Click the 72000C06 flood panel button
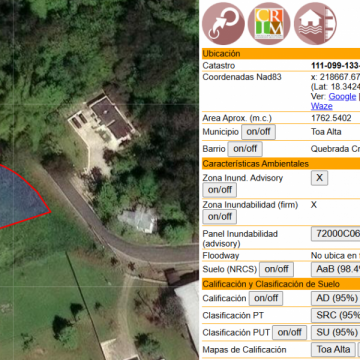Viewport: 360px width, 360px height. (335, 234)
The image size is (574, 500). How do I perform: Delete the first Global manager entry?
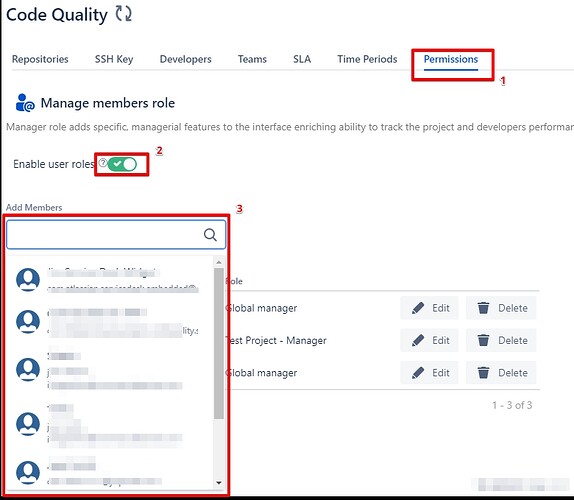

...

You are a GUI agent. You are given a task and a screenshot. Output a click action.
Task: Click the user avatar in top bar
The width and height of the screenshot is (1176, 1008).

...

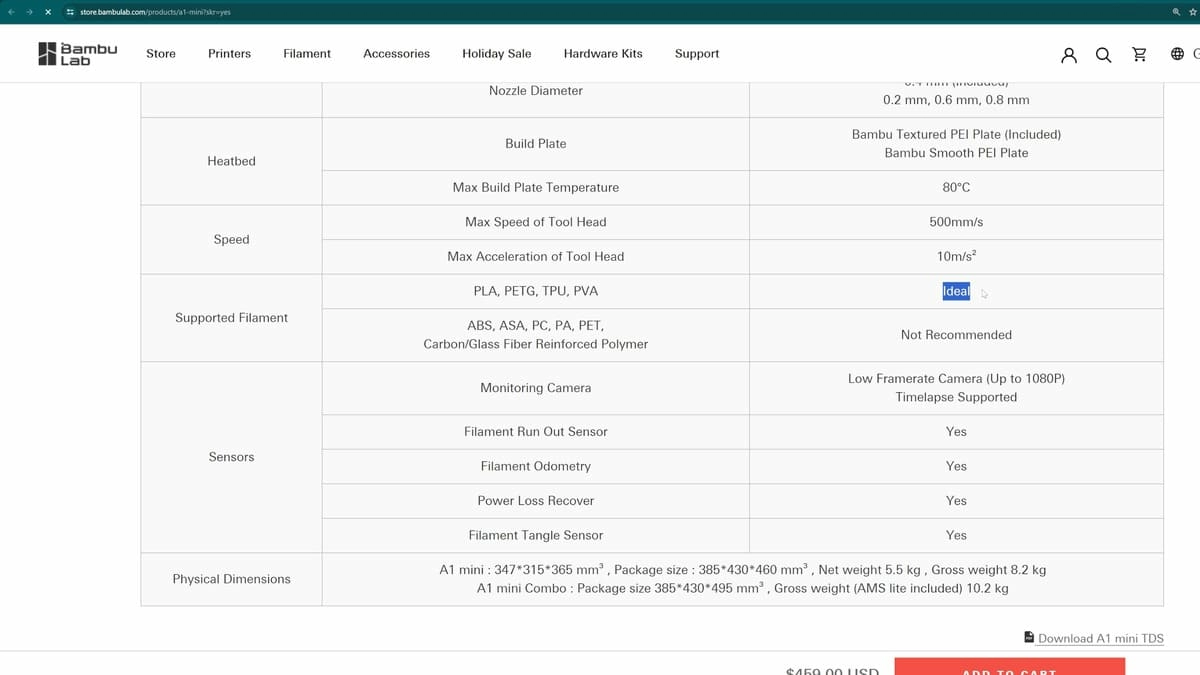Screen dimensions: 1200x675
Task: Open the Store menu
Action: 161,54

Work task: Out of the records above, return only the lines from the one with "Click the 72000C06 flood panel button" through the one with "The image size", exactly, and none of the pictures.

Reply to the exercise:
Click the 72000C06 flood panel button
Viewport: 360px width, 360px height. (335, 234)
The image size is (574, 500). How do I perform: Delete the first Global manager entry?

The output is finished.